Looks like plain ol' java moss to me, but I'm not an ID expert.


----------



## gabeszone

Yeah thats what I thought but the Japanese always call it willow moss.


----------



## xcooperx

so you mean Java Moss and Willow moss is same


----------



## gabeszone

No I'm not saying that because I have no clue I'm just saying maybe the Japanese are giving it the wrong name. I would like somebody to tell me the name of it?? It grows fast and seems break off sometimes and attach it self to the driftwood and grow.


----------



## Steven_Chong

The Japanese always have Jave moss labled as "Uiro mo-su" or "willow moss" for those who can't make out romanji.  

Amano calls it "willow moss" pretty consistantly in his journals/books, and even uses the name "fontinalis antipyretica" which is the name for the real willow moss.

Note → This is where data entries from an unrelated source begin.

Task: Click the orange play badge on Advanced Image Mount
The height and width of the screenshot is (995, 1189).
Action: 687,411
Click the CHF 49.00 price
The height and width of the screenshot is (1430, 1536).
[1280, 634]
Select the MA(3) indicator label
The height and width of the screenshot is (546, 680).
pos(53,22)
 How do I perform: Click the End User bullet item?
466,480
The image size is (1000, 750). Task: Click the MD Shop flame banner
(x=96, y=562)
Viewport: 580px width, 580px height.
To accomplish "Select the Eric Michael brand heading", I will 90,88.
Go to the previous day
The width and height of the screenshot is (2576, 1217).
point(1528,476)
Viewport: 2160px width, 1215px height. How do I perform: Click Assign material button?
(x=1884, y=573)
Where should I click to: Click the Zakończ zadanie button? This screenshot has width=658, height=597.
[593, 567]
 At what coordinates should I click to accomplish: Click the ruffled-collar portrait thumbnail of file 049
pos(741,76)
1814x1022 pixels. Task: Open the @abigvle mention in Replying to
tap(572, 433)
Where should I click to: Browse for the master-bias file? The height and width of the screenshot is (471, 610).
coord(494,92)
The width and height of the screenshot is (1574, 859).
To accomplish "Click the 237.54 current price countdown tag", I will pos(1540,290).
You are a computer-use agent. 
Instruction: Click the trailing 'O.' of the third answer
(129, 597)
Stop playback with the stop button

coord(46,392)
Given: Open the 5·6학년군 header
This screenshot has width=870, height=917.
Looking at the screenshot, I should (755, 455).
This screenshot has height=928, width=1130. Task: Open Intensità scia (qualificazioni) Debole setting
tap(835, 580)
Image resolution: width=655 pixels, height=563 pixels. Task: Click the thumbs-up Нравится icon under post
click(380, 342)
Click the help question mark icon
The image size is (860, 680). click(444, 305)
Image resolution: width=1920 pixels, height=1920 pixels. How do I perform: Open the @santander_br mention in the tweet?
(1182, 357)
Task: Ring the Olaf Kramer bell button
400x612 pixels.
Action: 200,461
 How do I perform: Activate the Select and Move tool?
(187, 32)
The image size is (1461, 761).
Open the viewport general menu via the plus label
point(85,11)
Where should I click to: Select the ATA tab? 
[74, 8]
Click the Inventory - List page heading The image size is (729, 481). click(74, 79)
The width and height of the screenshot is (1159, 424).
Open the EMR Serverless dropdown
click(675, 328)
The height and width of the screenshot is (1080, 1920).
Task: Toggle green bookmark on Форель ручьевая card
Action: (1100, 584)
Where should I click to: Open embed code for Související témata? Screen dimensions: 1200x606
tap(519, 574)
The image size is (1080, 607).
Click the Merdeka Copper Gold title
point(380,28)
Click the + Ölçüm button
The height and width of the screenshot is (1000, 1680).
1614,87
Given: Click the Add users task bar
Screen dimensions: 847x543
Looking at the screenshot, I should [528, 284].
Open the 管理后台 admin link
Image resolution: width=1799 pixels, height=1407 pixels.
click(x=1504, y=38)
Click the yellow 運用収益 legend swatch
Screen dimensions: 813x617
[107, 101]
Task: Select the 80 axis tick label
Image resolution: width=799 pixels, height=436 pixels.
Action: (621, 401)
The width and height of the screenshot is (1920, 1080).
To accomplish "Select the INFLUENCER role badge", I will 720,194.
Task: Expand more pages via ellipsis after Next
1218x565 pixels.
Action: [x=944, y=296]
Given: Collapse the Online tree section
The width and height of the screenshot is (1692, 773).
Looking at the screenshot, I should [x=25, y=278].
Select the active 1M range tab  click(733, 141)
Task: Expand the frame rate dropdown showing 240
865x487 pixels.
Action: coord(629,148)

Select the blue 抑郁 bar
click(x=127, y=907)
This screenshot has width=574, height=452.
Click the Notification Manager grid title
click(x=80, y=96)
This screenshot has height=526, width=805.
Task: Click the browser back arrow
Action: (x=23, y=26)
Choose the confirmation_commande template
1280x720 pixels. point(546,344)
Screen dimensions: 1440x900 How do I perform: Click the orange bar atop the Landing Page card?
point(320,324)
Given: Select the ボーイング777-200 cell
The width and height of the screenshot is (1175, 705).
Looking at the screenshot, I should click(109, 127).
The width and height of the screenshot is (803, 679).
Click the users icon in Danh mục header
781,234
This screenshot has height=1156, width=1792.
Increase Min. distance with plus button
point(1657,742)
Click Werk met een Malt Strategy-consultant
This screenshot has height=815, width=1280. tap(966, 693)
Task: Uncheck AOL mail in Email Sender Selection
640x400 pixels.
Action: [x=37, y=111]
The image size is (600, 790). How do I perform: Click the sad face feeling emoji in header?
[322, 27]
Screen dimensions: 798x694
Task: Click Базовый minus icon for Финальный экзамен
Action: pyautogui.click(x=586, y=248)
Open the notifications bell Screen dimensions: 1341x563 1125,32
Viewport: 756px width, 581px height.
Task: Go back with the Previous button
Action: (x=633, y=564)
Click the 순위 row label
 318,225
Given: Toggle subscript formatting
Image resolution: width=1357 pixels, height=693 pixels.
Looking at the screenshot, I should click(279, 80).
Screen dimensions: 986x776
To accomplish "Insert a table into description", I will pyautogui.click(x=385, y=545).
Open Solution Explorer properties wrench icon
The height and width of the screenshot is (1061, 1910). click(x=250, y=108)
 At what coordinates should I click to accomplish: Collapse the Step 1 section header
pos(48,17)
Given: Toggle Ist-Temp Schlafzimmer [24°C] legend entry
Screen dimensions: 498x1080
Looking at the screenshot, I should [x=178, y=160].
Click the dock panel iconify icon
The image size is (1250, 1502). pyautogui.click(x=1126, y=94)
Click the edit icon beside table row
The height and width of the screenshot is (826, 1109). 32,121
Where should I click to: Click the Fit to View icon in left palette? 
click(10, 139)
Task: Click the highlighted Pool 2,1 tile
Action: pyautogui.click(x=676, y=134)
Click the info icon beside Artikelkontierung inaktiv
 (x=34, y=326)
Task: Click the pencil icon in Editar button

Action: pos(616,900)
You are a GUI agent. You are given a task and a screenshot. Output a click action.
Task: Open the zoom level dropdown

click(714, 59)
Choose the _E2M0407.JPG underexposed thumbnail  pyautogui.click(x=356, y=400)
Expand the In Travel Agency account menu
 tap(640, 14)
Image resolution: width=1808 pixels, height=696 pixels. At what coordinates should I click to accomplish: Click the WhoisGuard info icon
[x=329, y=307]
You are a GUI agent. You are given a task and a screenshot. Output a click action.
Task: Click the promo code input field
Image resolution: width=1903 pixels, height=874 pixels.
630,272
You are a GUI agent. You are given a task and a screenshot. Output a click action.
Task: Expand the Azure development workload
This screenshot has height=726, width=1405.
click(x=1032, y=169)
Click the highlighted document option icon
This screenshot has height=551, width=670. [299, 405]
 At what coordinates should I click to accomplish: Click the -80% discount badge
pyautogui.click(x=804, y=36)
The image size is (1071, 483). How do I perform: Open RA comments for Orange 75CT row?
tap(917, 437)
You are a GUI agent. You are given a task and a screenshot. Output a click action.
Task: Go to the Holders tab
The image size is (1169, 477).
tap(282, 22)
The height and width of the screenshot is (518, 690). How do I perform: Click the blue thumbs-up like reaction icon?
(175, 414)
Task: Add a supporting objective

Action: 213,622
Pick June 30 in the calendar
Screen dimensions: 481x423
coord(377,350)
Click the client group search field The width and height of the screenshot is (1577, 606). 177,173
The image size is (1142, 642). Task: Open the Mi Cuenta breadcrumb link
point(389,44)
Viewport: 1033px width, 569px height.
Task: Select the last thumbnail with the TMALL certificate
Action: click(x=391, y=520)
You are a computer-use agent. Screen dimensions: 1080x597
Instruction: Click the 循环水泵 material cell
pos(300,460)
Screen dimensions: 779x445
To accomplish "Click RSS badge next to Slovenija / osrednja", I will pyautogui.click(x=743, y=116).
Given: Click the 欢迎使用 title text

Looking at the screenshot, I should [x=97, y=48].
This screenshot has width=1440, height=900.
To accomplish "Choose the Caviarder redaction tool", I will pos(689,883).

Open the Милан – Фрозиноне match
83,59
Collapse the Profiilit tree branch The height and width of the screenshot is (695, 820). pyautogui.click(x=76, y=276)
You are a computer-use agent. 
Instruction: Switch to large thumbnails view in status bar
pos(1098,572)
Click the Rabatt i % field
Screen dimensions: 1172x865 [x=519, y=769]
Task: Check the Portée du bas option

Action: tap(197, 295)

However, fontinalis is a much larger, looser moss of a completely different genus. What you have there is java, or "taxiphyllum barberi." Man, I don't know why he continues to screw people up with his innaccurate labling . . .

And stop calling it cuba Pearl-Weed!! The rest of the world calls it HC already!!!


----------



## gabeszone

Thanks Greenmiddlefinger! I thought it was the wrong name. I bought new light bulbs for my light. All ADA 32watts bulbs and man you can see a huge difference in brightness! I also bought ADA ECA which is a liquid iron and other stuff I think?? I bought it because my friend said it will put the color back in my plants my reds are weak.


----------



## gabeszone




----------



## gabeszone

I will put a back ground up soon. Any good color ideas??


----------



## jassar

I think a white background would be great on your tank.
-Jassar


----------



## gabeszone

I just added a background what do you think??


----------



## gabeszone




----------



## Mud Pie Mama

Since you've asked for opinions: I think something darker would make the plants really POP! Right now the background color is very close to some of the color shades in the plants and the plants don't stand out as well.

I know a lot of folks like and use black...which I do have on one of my tanks. However, I also like the deep marine blue...I use this on my other tank which has more red color stem plants and I think it shows up the reddish-orangish-pinkish colors wonderfully. 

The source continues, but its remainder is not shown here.